Note that binary trie is using more runtime memory for key packing/unpacking.
The KZG (Kate)
model would give the shortest proofs (~200 bytes) with 1-2 orders of magnitude slower trie update.
Benchmark results II: compare storage optimization
Statistics on the 2.8 GhZ 32 GB RAM SDD laptop.
-
- Commitment model
trie_blake2b
160 bit
- 1 million key/value pairs
- maximum key size: 100 bytes
- maximum value size: 40 Kbytes
- 1 mil key/value pairs in file: 18.6 GB
Benchmark for 16-ary (hexary) trie, terminal commitments NOT STORED in the trie
Parameter | blake2b 160 bit model |
---|
Load 1 mil records into the DB with trie generation (cached trie) | 5100 kv pairs/sec |
Badger DB size | 18.8 GB |
Retrieve proof + validation (not-cached trie ) | 4700 proofs/sec |
Average length of the proof path | 6.62 |
Average size of serialized proof | 1.77 kB |
Benchmark for 16-ary (hexary) trie, approx 25% of terminal commitments are STORED in the trie
(terminal commitments for values longer than 10000 bytes are stored in the trie)
Parameter | blake2b 160 bit model |
---|
Load 1 mil records into the DB with trie generation (cached trie) | 7000 kv pairs/sec |
Badger DB size | 18.8 GB |
Retrieve proof + validation (not-cached trie ) | 8600 proofs/sec |
Average length of the proof path | 6.62 |
Average size of serialized proof | 1.77 kB |
We can see that big average values does not inflate trie at some expense of proof performance speed.
This is expected because big value must be fetched from the DB and hashed every time when terminal
commitment is needed.
However, with terminal value threshold parameter performance can be optimized without noticeable
increase in the DB size.
Package examples/trie_example
Contains a simple example with the in memory key/value store. Run go install
and the run the program trie_example
.
package main
import (
"fmt"
"github.com/iotaledger/trie.go/common"
"github.com/iotaledger/trie.go/models/trie_blake2b"

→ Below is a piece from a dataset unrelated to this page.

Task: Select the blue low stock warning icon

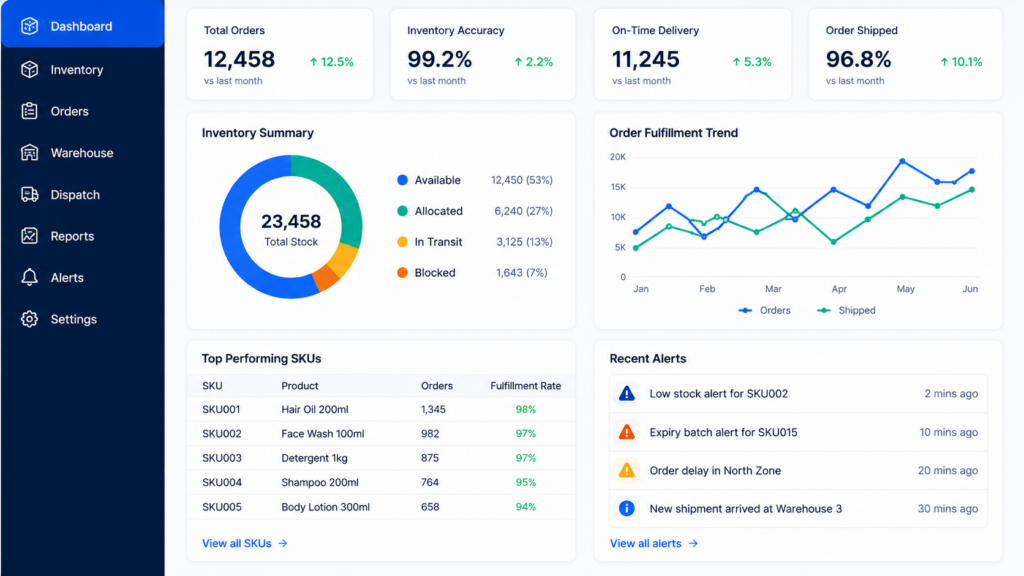Action: pos(626,394)
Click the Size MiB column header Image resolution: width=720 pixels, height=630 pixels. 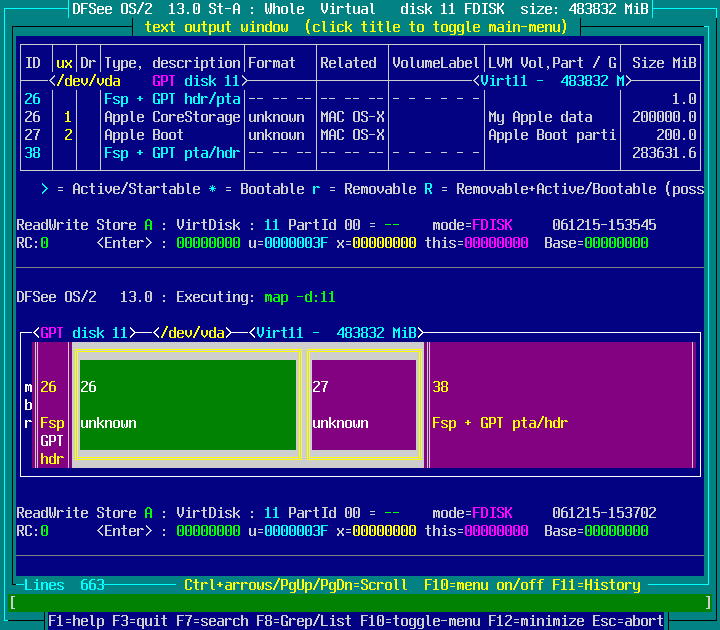tap(664, 63)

"github.com/iotaledger/trie.go/models/trie_blake2b/trie_blake2b_verify"
"github.com/iotaledger/trie.go/mutable"
)
var data = []string{"a", "abc", "abcd", "b", "abd", "klmn", "oprst", "ab", "bcd"}
func main() {
store := common.NewInMemoryKVStore()
model := trie_blake2b.New(common.PathArity2, trie_blake2b.HashSize160)
tr := mutable.New(model, store, nil)
fmt.Printf("\nExample of trie.\n%s\n", tr.Info())
for _, s := range data {
fmt.Printf("add key '%s' into the trie\n", s)
tr.UpdateStr(s, s+"$")
}
tr.Commit()
rootCommitment := mutable.RootCommitment(tr)
fmt.Printf("root commitment: %s\n", rootCommitment)
for _, i := range []int{1, 5, 6} {
fmt.Printf("remove key '%s' from the trie\n", data[i])
tr.DeleteStr(data[i])
}
tr.Commit()
rootCommitment = mutable.RootCommitment(tr)
fmt.Printf("root commitment: %s\n", rootCommitment)
for _, s := range data {
proof := model.Proof([]byte(s), tr)
fmt.Printf("PoI of the key '%s': length %d, serialized size %d bytes\n",
s, len(proof.Path), model.MustSize(proof))
err := trie_blake2b_verify.Validate(proof, rootCommitment.Bytes())
errstr := "OK"
if err != nil {
errstr = err.Error()
}
if err != nil {
fmt.Printf("validating PoI for '%s': %s\n", s, errstr)
continue
}
if trie_blake2b_verify.IsProofOfAbsence(proof) {
fmt.Printf("key '%s' is NOT IN THE STATE\n", s)
} else {
fmt.Printf("key '%s' is IN THE STATE\n", s)
}
}
}